Begin TASK MATERIAL

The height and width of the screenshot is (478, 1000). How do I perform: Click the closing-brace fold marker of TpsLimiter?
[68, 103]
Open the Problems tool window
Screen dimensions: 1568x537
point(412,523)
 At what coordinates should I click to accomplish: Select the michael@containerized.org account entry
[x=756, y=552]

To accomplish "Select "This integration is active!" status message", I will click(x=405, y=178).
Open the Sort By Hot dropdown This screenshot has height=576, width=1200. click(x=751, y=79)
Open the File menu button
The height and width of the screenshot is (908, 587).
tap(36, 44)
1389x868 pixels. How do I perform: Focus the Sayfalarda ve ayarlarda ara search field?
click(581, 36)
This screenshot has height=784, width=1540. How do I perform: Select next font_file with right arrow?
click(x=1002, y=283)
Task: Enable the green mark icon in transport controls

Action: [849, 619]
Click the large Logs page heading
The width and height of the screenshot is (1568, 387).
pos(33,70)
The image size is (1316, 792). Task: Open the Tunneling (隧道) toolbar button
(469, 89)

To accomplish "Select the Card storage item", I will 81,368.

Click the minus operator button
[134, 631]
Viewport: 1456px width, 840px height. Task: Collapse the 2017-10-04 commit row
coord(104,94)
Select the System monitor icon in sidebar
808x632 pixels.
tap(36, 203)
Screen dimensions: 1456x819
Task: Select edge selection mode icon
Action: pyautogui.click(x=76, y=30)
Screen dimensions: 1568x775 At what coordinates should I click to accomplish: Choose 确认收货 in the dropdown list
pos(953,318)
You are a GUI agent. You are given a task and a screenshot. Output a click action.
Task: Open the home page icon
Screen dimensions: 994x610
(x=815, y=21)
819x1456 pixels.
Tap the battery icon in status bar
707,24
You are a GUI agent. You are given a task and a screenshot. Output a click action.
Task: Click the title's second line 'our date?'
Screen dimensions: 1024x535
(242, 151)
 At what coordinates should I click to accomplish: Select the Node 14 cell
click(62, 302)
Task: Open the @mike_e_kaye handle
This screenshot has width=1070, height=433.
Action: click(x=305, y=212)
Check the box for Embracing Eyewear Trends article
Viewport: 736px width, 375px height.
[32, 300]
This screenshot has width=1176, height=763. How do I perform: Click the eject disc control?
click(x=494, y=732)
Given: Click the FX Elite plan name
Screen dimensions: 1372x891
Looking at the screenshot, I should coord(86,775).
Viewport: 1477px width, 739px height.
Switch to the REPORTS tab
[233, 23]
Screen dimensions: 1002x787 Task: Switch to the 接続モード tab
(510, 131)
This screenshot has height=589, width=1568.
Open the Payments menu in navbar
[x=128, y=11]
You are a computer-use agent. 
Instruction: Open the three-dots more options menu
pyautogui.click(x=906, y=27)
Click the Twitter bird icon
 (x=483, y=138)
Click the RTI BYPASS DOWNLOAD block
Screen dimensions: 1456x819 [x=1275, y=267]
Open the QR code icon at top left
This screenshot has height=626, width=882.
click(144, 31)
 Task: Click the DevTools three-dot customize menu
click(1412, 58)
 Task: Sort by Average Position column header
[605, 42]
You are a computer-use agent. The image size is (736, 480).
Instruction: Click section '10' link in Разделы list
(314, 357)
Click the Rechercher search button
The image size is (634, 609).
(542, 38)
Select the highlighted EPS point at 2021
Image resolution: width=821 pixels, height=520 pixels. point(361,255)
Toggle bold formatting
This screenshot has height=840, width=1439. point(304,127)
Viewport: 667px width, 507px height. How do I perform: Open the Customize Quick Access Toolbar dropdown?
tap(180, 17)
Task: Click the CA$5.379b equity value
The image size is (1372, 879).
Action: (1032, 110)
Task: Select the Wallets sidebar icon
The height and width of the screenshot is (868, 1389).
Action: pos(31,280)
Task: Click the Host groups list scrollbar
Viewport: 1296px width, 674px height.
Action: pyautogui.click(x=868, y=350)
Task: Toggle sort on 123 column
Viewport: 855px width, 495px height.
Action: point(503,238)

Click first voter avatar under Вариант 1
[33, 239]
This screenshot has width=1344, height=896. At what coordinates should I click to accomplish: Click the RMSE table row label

End TASK MATERIAL

*REQUIRED TASK*. Rewrite all of the rows with "dropdown" swapped for "drop-down" wherever it appears, keeping everything else identical.

*THE SOLUTION*.
The height and width of the screenshot is (478, 1000). How do I perform: Click the closing-brace fold marker of TpsLimiter?
[68, 103]
Open the Problems tool window
Screen dimensions: 1568x537
point(412,523)
 At what coordinates should I click to accomplish: Select the michael@containerized.org account entry
[x=756, y=552]

To accomplish "Select "This integration is active!" status message", I will click(x=405, y=178).
Open the Sort By Hot drop-down This screenshot has height=576, width=1200. click(x=751, y=79)
Open the File menu button
The height and width of the screenshot is (908, 587).
tap(36, 44)
1389x868 pixels. How do I perform: Focus the Sayfalarda ve ayarlarda ara search field?
click(581, 36)
This screenshot has height=784, width=1540. How do I perform: Select next font_file with right arrow?
click(x=1002, y=283)
Task: Enable the green mark icon in transport controls

Action: [849, 619]
Click the large Logs page heading
The width and height of the screenshot is (1568, 387).
pos(33,70)
The image size is (1316, 792). Task: Open the Tunneling (隧道) toolbar button
(469, 89)

To accomplish "Select the Card storage item", I will 81,368.

Click the minus operator button
[134, 631]
Viewport: 1456px width, 840px height. Task: Collapse the 2017-10-04 commit row
coord(104,94)
Select the System monitor icon in sidebar
808x632 pixels.
tap(36, 203)
Screen dimensions: 1456x819
Task: Select edge selection mode icon
Action: pyautogui.click(x=76, y=30)
Screen dimensions: 1568x775 At what coordinates should I click to accomplish: Choose 确认收货 in the drop-down list
pos(953,318)
You are a GUI agent. You are given a task and a screenshot. Output a click action.
Task: Open the home page icon
Screen dimensions: 994x610
(x=815, y=21)
819x1456 pixels.
Tap the battery icon in status bar
707,24
You are a GUI agent. You are given a task and a screenshot. Output a click action.
Task: Click the title's second line 'our date?'
Screen dimensions: 1024x535
(242, 151)
 At what coordinates should I click to accomplish: Select the Node 14 cell
click(62, 302)
Task: Open the @mike_e_kaye handle
This screenshot has width=1070, height=433.
Action: click(x=305, y=212)
Check the box for Embracing Eyewear Trends article
Viewport: 736px width, 375px height.
[32, 300]
This screenshot has width=1176, height=763. How do I perform: Click the eject disc control?
click(x=494, y=732)
Given: Click the FX Elite plan name
Screen dimensions: 1372x891
Looking at the screenshot, I should coord(86,775).
Viewport: 1477px width, 739px height.
Switch to the REPORTS tab
[233, 23]
Screen dimensions: 1002x787 Task: Switch to the 接続モード tab
(510, 131)
This screenshot has height=589, width=1568.
Open the Payments menu in navbar
[x=128, y=11]
You are a computer-use agent. 
Instruction: Open the three-dots more options menu
pyautogui.click(x=906, y=27)
Click the Twitter bird icon
 (x=483, y=138)
Click the RTI BYPASS DOWNLOAD block
Screen dimensions: 1456x819 [x=1275, y=267]
Open the QR code icon at top left
This screenshot has height=626, width=882.
click(144, 31)
 Task: Click the DevTools three-dot customize menu
click(1412, 58)
 Task: Sort by Average Position column header
[605, 42]
You are a computer-use agent. The image size is (736, 480).
Instruction: Click section '10' link in Разделы list
(314, 357)
Click the Rechercher search button
The image size is (634, 609).
(542, 38)
Select the highlighted EPS point at 2021
Image resolution: width=821 pixels, height=520 pixels. point(361,255)
Toggle bold formatting
This screenshot has height=840, width=1439. point(304,127)
Viewport: 667px width, 507px height. How do I perform: Open the Customize Quick Access Toolbar drop-down?
tap(180, 17)
Task: Click the CA$5.379b equity value
The image size is (1372, 879).
Action: (1032, 110)
Task: Select the Wallets sidebar icon
The height and width of the screenshot is (868, 1389).
Action: pos(31,280)
Task: Click the Host groups list scrollbar
Viewport: 1296px width, 674px height.
Action: pyautogui.click(x=868, y=350)
Task: Toggle sort on 123 column
Viewport: 855px width, 495px height.
Action: point(503,238)

Click first voter avatar under Вариант 1
[33, 239]
This screenshot has width=1344, height=896. At what coordinates should I click to accomplish: Click the RMSE table row label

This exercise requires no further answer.